Implementing IF, AND, OR, etc. in iptables...

I saw that some people accessed my blog while searching for OR, AND, IF and similar operators in iptables. These operators are indeed implemented within the subsystem but not in the usual sense, that is, they are not so obvious. In other words, they are implicit in the way you are writing rules. But, if you understand how that works, writing iptables rules becomes much easier.
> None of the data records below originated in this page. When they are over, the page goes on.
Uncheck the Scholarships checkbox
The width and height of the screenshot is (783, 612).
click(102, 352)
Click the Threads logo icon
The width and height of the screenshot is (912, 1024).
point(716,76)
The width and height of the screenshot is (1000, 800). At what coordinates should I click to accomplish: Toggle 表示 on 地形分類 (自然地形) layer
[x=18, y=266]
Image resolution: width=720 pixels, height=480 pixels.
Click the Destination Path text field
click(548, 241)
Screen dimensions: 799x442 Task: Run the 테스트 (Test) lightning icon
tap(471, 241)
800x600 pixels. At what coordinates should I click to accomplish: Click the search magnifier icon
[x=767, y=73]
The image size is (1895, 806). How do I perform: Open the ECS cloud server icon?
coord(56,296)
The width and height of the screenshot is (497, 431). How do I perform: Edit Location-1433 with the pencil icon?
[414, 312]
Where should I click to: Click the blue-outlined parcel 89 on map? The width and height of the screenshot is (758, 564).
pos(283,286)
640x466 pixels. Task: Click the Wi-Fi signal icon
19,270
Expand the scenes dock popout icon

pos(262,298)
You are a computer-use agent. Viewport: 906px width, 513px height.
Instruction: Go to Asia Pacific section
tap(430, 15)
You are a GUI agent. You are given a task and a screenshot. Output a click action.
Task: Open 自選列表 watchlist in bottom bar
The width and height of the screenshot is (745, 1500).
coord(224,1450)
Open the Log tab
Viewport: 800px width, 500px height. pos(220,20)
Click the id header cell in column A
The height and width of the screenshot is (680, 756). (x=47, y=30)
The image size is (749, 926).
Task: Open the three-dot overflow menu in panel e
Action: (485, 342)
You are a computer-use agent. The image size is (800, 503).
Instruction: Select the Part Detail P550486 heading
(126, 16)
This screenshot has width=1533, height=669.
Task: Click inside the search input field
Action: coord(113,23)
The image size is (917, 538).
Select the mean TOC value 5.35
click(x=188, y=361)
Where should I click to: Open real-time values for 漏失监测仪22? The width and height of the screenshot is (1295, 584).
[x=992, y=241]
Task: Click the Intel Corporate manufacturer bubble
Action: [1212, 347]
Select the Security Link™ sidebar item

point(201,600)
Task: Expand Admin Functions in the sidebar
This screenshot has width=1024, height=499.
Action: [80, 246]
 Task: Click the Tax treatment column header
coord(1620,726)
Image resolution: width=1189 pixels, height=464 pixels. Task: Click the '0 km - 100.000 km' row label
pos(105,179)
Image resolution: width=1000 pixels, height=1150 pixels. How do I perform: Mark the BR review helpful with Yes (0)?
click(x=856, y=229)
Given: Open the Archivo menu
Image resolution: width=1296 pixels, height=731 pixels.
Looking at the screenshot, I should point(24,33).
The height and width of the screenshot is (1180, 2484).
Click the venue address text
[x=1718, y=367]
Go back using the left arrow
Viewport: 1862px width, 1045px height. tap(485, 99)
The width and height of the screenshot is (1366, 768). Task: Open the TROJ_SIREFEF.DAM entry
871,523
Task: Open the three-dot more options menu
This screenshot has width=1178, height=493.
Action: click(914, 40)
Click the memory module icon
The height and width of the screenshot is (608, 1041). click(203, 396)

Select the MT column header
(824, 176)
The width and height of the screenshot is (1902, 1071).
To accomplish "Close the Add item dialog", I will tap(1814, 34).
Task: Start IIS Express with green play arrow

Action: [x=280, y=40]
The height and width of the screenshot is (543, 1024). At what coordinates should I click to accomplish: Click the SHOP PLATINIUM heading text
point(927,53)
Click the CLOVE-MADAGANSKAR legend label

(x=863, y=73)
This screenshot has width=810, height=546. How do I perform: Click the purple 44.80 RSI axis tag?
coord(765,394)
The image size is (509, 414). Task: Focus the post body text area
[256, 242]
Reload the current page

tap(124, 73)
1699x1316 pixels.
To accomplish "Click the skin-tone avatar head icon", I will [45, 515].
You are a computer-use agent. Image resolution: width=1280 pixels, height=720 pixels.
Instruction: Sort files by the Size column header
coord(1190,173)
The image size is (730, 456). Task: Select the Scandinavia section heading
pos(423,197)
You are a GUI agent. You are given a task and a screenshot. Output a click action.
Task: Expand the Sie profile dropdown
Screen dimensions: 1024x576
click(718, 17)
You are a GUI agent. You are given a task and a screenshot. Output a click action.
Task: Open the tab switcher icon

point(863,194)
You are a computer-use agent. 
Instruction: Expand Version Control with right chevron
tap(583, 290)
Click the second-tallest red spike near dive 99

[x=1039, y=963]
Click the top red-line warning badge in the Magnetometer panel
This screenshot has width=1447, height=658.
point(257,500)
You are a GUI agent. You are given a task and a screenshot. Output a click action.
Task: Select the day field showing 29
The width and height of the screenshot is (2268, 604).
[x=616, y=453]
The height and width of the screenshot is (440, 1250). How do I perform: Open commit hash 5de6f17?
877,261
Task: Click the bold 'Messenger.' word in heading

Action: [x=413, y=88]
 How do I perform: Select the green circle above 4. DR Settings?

Before continuing you have to understand how packets are processed by netfilter/iptables framework. Firewall rules are data driven language, but actually, the things are very simple. All the packets traverse different parts of the Linux kernel. At certain points those packets are stopped (figuratively speaking) and set of rules is "executed" that can alter, drop or pass packet. If packet is passed (or modified and passed) it goes to the other parts of the kernel where potentially another set of rules is invoked.

The points where packets are "stopped" are chains, PREROUTING, INPUT, FORWARD, POSTROUTING, OUTPUT. In each chain there are different tables, but I'll ignore those for the moment as they are not important for this post.

Set of rules at each point (chain) is added or deleted using iptables command. The iptables command needs an argument that defines in which chain rule is added. That argument is option -A after which name of the chain follows. For example, to add something to INPUT chain, you would write:

iptables -A INPUT ...

Ok, let us now start with a simple example, what if you want to do some processing on every packet that has source address 192.168.1.1, i.e.

if (src(ip) == 192.168.1.1) {

   do_something_with_packet;

}

To achieve that functionality, just write the rule as follows:

iptables -A INPUT -s 192.168.1.1 do_something_with_packet

The part do_something_with_packet I'll explain later, but basically this is a part that will do something useful with the packet on which this rule is executed.

Now, what if you want to add additional constraint, e.g. destination address is 192.168.1.2, i.e.

if (src(ip) == 192.168.1.1 and dst(ip) == 192.168.1.2) {

   do_something_with_packet;

}

Well, what you'll write is the following:

iptables -A INPUT -s 192.168.1.1 -d 192.168.1.2 do_something_with_packet

easy, isn't it? All the constraint you wish to bind with operator AND are just written one after another. Operator AND is implicit. Ok, now you can ask: But if I want to have OR, what to do then? For example, something like the following:

if (src(ip) == 192.168.1.1 or dst(ip) == 192.168.1.2) {

   do_something_with_packet;

}

Believe it or not, it's simple, write it like this:

iptables -A INPUT -s 192.168.1.1 do_something_with_packet
iptables -A INPUT -d 192.168.1.2 do_something_with_packet

I suppose that you figured it that when you add iptables one after the other, they are bound by OR, while, when you write constraints in a single command they are bound by AND. Alternatively speaking, reading from left to right is AND, and from top to bottom is OR.